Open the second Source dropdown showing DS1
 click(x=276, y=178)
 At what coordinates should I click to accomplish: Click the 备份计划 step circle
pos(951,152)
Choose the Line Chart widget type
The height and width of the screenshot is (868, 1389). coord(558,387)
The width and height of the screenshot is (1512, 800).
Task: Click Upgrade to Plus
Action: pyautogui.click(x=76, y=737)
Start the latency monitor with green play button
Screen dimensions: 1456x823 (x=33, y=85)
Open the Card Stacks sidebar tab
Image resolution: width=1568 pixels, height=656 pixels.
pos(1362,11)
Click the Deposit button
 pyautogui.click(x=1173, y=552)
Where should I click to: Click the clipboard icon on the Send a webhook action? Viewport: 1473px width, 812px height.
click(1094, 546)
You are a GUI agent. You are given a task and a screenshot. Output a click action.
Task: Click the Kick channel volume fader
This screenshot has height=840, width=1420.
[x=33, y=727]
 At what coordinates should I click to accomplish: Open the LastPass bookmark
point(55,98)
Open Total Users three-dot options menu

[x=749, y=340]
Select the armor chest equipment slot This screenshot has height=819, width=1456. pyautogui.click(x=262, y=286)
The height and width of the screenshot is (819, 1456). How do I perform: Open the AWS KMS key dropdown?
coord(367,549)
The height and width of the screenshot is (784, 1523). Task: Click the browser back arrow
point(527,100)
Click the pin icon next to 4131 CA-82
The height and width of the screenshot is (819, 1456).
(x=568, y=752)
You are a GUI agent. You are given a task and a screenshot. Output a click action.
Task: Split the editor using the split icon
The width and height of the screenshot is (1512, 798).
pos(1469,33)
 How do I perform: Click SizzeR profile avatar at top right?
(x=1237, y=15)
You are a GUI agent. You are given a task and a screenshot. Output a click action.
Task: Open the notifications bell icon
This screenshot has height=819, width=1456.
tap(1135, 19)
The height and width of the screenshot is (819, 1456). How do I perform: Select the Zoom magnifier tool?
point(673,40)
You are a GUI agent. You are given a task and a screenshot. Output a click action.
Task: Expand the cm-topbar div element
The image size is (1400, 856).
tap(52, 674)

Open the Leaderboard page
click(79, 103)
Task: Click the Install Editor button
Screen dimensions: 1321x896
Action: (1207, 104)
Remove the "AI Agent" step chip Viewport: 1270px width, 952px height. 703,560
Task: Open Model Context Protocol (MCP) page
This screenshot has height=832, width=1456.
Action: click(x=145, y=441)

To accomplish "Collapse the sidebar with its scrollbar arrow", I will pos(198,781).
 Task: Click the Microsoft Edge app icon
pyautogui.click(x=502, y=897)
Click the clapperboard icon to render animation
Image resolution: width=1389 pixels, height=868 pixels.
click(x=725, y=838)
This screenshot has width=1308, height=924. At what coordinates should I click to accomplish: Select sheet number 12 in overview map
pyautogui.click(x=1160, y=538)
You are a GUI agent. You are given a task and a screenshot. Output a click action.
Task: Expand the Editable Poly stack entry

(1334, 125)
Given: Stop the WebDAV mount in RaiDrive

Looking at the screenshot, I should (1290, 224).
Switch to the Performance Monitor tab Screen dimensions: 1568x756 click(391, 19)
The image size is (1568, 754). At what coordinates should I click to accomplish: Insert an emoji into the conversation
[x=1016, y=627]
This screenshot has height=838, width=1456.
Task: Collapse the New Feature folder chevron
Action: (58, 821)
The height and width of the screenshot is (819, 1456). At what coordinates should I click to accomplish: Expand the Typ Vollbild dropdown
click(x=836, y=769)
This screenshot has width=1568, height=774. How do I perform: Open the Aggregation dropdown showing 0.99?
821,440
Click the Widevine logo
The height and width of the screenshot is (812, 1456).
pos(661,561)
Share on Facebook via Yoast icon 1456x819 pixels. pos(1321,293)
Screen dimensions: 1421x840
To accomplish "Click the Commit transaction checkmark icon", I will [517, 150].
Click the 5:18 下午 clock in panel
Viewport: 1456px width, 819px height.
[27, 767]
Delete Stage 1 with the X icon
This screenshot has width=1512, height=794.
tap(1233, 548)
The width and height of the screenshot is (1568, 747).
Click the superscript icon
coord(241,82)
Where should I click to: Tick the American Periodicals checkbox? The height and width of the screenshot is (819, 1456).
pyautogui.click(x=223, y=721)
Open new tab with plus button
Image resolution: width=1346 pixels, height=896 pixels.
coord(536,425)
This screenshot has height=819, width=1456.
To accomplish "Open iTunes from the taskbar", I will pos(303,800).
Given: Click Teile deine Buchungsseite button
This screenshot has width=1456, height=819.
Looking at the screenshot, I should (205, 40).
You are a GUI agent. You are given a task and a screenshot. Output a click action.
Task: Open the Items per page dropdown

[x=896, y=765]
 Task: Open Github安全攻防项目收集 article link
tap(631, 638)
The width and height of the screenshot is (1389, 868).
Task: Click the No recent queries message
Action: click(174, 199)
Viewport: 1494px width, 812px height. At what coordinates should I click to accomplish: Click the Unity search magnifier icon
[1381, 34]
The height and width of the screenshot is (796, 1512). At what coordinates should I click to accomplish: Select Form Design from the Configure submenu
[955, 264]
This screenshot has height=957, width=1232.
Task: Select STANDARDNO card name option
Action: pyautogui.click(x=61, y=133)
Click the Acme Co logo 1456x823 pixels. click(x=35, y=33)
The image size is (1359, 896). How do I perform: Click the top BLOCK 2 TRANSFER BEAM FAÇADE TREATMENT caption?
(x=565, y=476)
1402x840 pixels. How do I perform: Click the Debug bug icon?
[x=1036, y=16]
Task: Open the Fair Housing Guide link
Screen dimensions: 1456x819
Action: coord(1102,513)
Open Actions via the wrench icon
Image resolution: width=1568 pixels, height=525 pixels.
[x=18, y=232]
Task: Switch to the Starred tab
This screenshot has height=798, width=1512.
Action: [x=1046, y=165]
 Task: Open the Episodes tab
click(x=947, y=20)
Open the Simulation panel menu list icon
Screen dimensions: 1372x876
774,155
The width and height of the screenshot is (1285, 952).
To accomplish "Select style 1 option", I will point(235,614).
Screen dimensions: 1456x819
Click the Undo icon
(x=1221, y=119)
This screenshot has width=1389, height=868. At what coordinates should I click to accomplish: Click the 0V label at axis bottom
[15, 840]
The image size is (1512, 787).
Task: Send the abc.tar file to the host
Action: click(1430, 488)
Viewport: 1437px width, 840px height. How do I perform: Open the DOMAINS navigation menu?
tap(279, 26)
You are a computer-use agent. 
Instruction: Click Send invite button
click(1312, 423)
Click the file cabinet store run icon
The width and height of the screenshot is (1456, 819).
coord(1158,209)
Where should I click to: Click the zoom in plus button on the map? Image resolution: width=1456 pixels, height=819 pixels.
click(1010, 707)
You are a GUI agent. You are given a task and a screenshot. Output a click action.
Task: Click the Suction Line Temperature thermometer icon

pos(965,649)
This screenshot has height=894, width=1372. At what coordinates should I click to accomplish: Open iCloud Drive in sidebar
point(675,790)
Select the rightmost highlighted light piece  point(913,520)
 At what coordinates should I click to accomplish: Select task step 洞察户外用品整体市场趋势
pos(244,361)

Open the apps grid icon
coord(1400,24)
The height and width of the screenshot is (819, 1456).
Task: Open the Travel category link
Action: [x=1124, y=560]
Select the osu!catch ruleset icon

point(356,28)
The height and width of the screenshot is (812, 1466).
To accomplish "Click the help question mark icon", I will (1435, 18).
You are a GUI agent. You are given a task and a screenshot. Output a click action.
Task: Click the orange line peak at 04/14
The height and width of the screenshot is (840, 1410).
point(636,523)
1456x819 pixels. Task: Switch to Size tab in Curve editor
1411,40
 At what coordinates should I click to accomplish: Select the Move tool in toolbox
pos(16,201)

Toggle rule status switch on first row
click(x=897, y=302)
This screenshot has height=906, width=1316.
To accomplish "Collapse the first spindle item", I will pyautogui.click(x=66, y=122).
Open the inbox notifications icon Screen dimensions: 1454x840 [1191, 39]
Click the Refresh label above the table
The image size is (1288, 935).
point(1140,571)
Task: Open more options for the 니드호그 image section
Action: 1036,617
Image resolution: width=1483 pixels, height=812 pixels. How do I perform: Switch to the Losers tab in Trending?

----------------

Problem to work on - Using the entries above, give back exactly the line containing "Task: Open Github安全攻防项目收集 article link", the line containing "Open Actions via the wrench icon", and every line between them, and nothing else.

Expected answer -
 Task: Open Github安全攻防项目收集 article link
tap(631, 638)
The width and height of the screenshot is (1389, 868).
Task: Click the No recent queries message
Action: click(174, 199)
Viewport: 1494px width, 812px height. At what coordinates should I click to accomplish: Click the Unity search magnifier icon
[1381, 34]
The height and width of the screenshot is (796, 1512). At what coordinates should I click to accomplish: Select Form Design from the Configure submenu
[955, 264]
This screenshot has height=957, width=1232.
Task: Select STANDARDNO card name option
Action: pyautogui.click(x=61, y=133)
Click the Acme Co logo 1456x823 pixels. click(x=35, y=33)
The image size is (1359, 896). How do I perform: Click the top BLOCK 2 TRANSFER BEAM FAÇADE TREATMENT caption?
(x=565, y=476)
1402x840 pixels. How do I perform: Click the Debug bug icon?
[x=1036, y=16]
Task: Open the Fair Housing Guide link
Screen dimensions: 1456x819
Action: coord(1102,513)
Open Actions via the wrench icon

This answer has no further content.